I'll try my best to get this back on track..
Quote:
Originally Posted by Czech Your Math
I ran a linear regression for '80 to '12 using data that I already had, as follows:
Y = avg. adjusted scoring of top N players (N = # teams in NHL)
Xn = Number of teams in NHL
Xg = Avg. GPG in NHL
Xe = % of top N forwards who were born outside Canada (Canadian trained players from Europe, such as Heatley & Nolan were considered Canadian)
Xp = % of total goals recorded as special teams (PP & SH) goals
Using all 4 variables, the Rsquared was 99.8% and the values for each X were as follows:
Xn= 1.05
Xg= 6.77
Xe= 16.4
Xp= 49.4
Using 3 variables (Xn excluded), the Rsquared was 99.7% and the values of each X were as follows:
Xg= 7.83
Xe= 39.5
Xp= 92.8
Both appear to be very solid models for predicting the avg. adjusted scoring of the top N players each season. The average for the 32 seasons was 88.95 adj. points with a standard deviation of 3.59. With 4 variables, the predicted Y had a mean of 88.87 with the avg. absolute value of the error being 3.13, and 21/32 seasons had errors of < 1 stdev. With 3 variables, the predicted Y had a mean of 88.71 with the avg. absolute value of the error being 3.86, and 18/32 seasons had errors of < 1 stdev.
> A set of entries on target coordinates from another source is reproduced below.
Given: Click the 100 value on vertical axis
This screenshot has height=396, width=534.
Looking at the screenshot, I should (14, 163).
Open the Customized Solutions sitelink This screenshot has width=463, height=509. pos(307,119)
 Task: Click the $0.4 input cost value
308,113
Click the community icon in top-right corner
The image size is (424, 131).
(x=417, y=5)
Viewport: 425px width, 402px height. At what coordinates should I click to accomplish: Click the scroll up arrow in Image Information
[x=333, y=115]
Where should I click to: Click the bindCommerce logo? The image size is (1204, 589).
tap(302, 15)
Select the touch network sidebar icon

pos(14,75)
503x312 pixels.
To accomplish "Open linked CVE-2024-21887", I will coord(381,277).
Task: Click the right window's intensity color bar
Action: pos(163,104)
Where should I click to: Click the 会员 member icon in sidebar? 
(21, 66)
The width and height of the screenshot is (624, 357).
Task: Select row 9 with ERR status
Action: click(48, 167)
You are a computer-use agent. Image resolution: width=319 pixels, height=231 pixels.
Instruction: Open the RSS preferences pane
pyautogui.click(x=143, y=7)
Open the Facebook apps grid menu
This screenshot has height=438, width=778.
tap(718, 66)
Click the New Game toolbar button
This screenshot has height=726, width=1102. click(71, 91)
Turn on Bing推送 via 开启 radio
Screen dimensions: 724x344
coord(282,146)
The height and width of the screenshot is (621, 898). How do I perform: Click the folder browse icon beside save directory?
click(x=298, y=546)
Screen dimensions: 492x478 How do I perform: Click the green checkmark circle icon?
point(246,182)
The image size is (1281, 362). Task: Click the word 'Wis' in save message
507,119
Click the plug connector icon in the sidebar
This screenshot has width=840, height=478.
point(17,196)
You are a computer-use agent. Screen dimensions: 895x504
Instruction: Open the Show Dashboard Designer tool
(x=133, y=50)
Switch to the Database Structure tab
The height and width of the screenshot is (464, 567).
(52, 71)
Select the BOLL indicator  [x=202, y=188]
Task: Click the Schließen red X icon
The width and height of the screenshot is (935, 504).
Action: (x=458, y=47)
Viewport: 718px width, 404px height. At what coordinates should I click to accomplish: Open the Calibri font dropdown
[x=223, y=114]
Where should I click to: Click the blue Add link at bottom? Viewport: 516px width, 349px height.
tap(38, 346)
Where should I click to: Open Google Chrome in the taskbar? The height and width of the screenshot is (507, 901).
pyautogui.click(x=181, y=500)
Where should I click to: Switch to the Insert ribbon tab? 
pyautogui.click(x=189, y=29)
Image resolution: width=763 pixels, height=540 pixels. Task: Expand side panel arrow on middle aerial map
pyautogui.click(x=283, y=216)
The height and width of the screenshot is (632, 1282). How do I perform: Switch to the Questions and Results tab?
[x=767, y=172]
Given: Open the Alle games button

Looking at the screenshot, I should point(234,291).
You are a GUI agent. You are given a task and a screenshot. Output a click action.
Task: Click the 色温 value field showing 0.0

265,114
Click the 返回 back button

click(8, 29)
It's important to note that in both models there was a positive coefficient for Xg (league GPG), meaning that as league scoring decreased, the model predicted avg. adj. points of the top N players to decrease as well (by ~78 points per 1.0 point drop in league scoring).
(...)
For those who understand this type of study, I certainly welcome comments, suggestions and even followup studies which may expand, improve or verify the results. This is what I meant by identifying, analyzing and quantifying various factors that may affect the difficulty of top level players to score adjusted points in various seasons. It can be done, and I have taken a step in that direction. I look forward to others taking further steps forward, instead of steps backward using improper analysis and/or pure speculation.

You report coefficients on each regressor but it's hard to really make sense of the results without the tstatistics. Given the insignificant drop in Rsquared when you drop Xn I would assume that 1.05 coefficient is insignificant but I'd like to see the others.
I don't think you can make a judgement on how solid those models are for predicting anything based on Rsquared, as that Y series is probably fairly stable. If you regressed Y on a constant you'd get a pretty high Rsquared too.
My main takeaway:
Y is adjusted to 6 GPG (HR method), right? If your regression used all the players in the league, by definition you'd get Xg=0, because that's what the adjustment does. You have Xg>0 for the top 5% of players, that means the top guys are further away from the mean in highscoring seasons than in lowscoring seasons. The adjustment may not bring down the top guys enough in high scoring seasons.
Am I correct?